● PROBLÈME À RÉSOUDRE: Mettez à jour le texte sur l'escale américaine à Dà Nang en le reprenant de « Le 10 août dernier, le » jusqu'à « deux anciens ennemis. » inclus, avec « contre-torpilleur » remplacé par « destroyer ».

● TEXTE FOURNI:
Au Vietnam, un visiteur de marque

par Xavier Monthéard, 28 septembre 2010

«Ils plaisantaient en japonais avec deux clientes ! Ils ont acheté divers souvenirs puis sont partis vers les montagnes... » Tran raconte sans déplaisir l’incursion des marins américains dans le magasin de sculptures familial. La jeune femme, étudiante en histoire, n’ignore pas l’ironie de la situation : les boys de l’Oncle Sam reçus en amis, au pays de l’oncle Hô ! Et à Dà Nang, là où prirent pied les premiers GI de la guerre du Vietnam, en 1965… Tran préfère porter son regard vers les lendemains : « Le Vietnam aura besoin des Etats-Unis... »

Le 10 août dernier, le contre-torpilleur USS John S. McCain mouillait pour quatre jours dans le port de Dà Nang. Au large l’attendaient son escadre et l’USS George Washington, ordinairement basé au Japon. Figure de proue de la 7e flotte américaine, qui croise dans le Pacifique ouest et l’océan Indien, ce colosse de 100 000 tonnes est l’un des onze porte-avions géants de l’US Navy. Il avait accueilli en haute mer, le 8 août, une délégation de hauts gradés vietnamiens. Prévue de longue date, l’escale américaine célébrait le quinzième anniversaire de la normalisation des relations diplomatiques entre les deux anciens ennemis.

● DONNÉES ENREGISTRÉES:
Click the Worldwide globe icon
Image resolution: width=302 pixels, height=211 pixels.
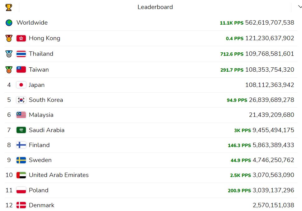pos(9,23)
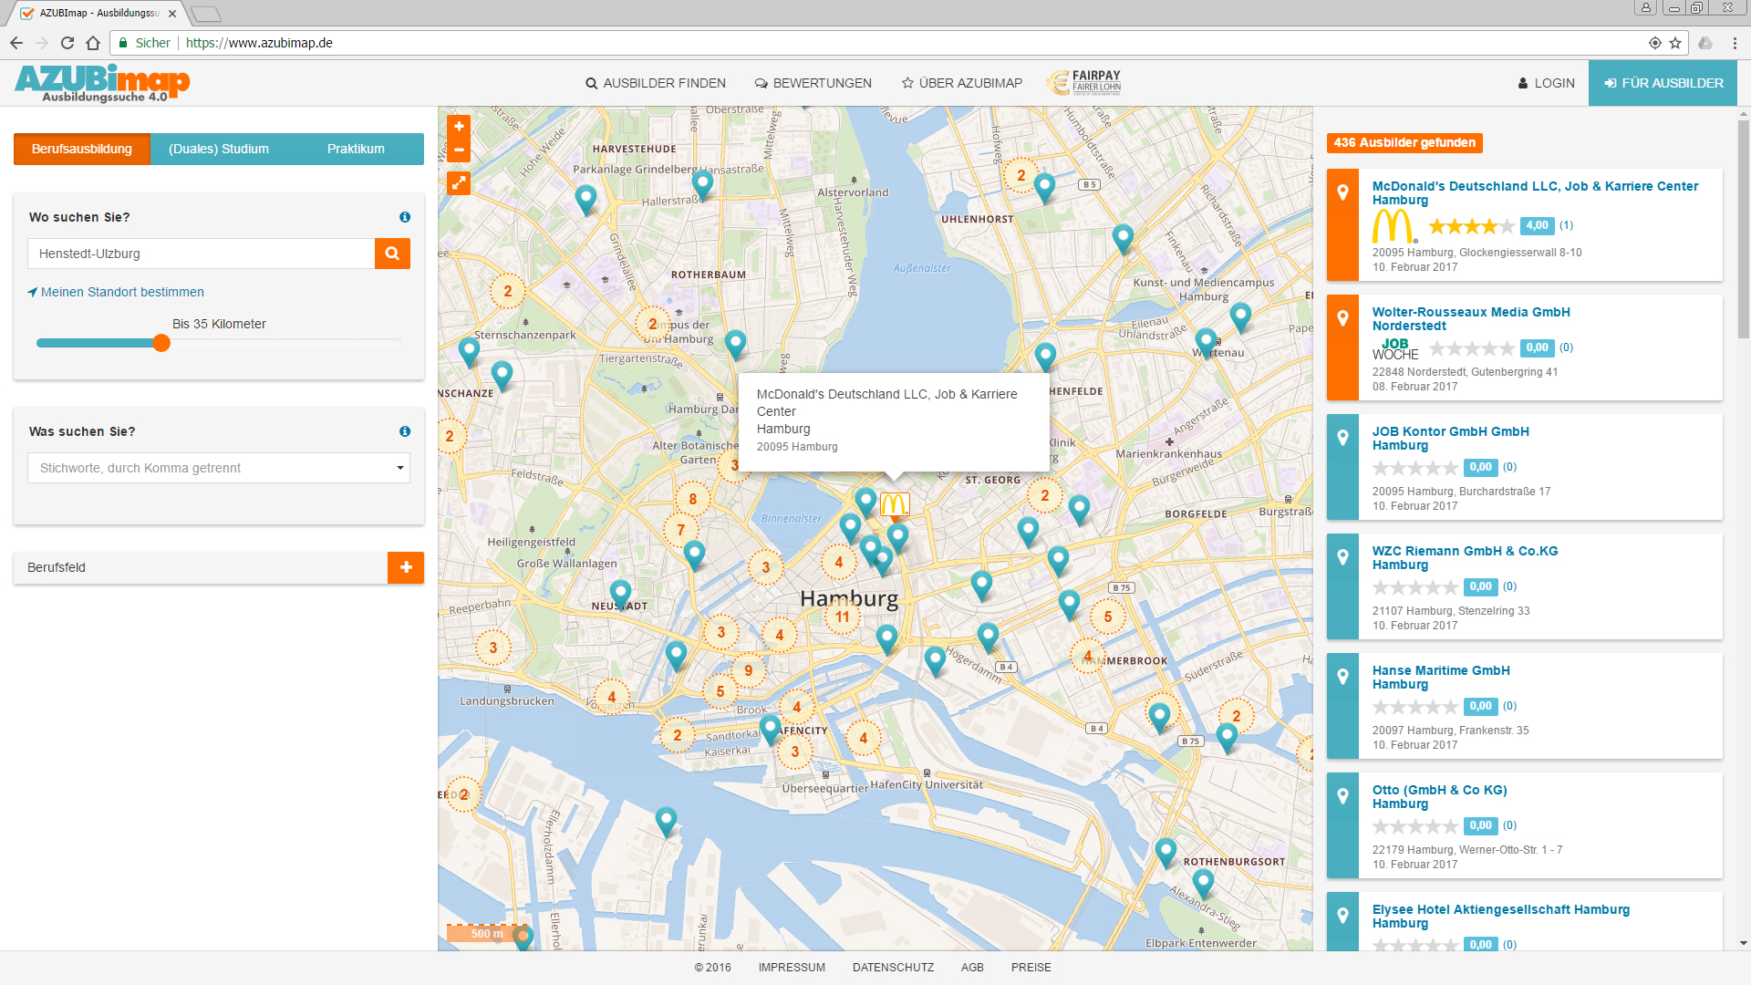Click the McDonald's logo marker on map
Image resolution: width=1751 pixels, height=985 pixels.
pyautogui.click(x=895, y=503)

...

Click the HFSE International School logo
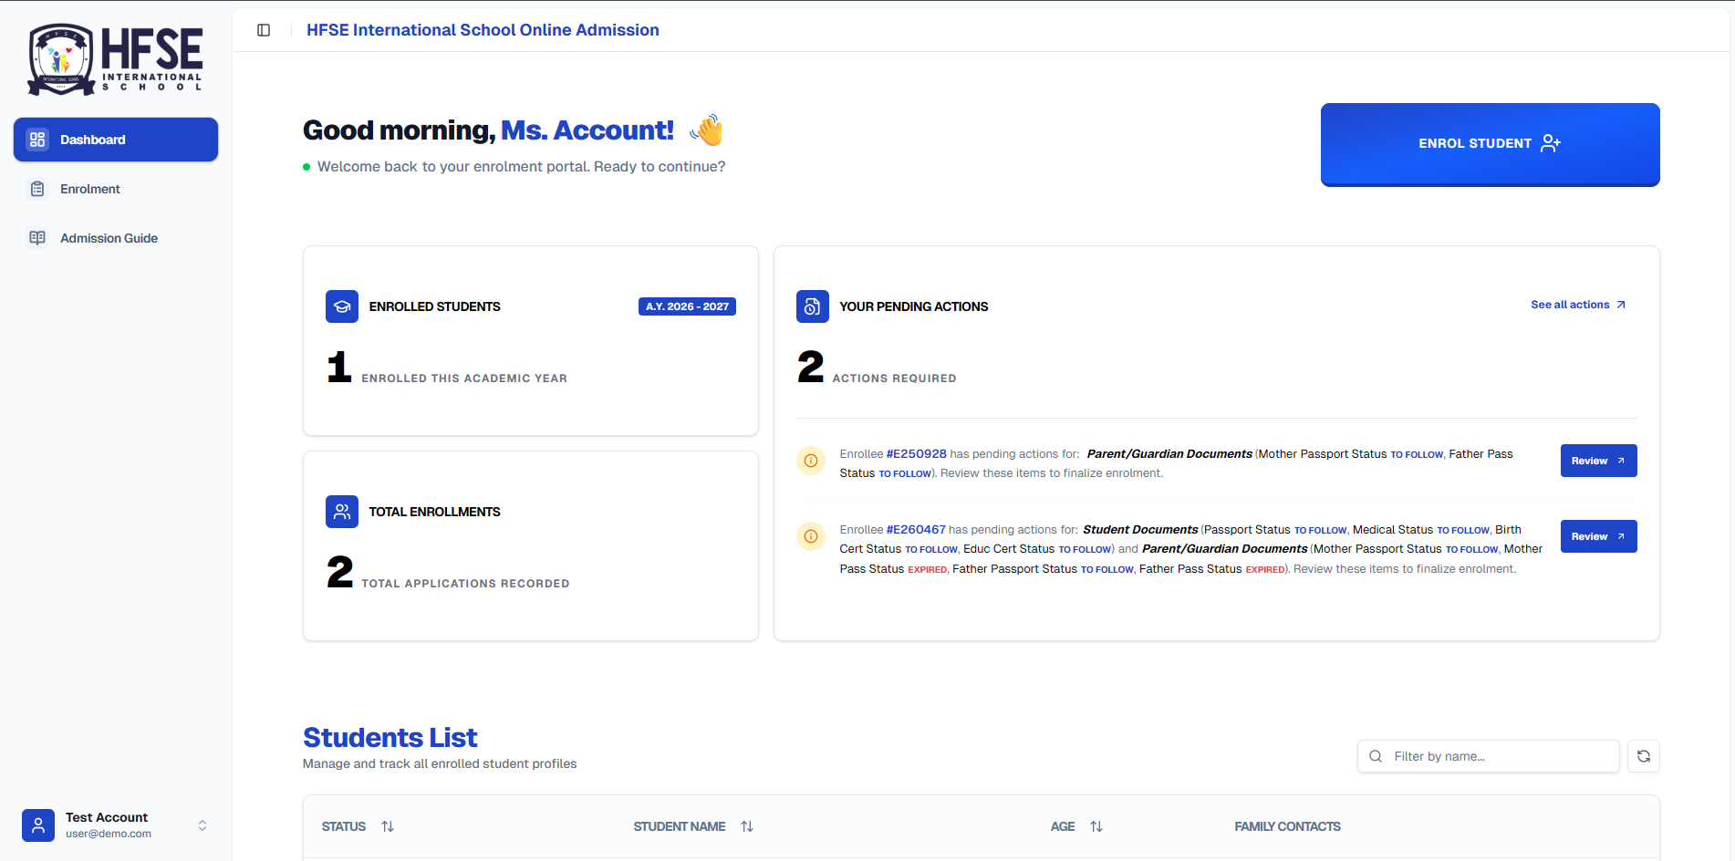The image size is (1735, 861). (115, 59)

● RÉPONSE COMPLÈTE:
Le 10 août dernier, le destroyer USS John S. McCain mouillait pour quatre jours dans le port de Dà Nang. Au large l’attendaient son escadre et l’USS George Washington, ordinairement basé au Japon. Figure de proue de la 7e flotte américaine, qui croise dans le Pacifique ouest et l’océan Indien, ce colosse de 100 000 tonnes est l’un des onze porte-avions géants de l’US Navy. Il avait accueilli en haute mer, le 8 août, une délégation de hauts gradés vietnamiens. Prévue de longue date, l’escale américaine célébrait le quinzième anniversaire de la normalisation des relations diplomatiques entre les deux anciens ennemis.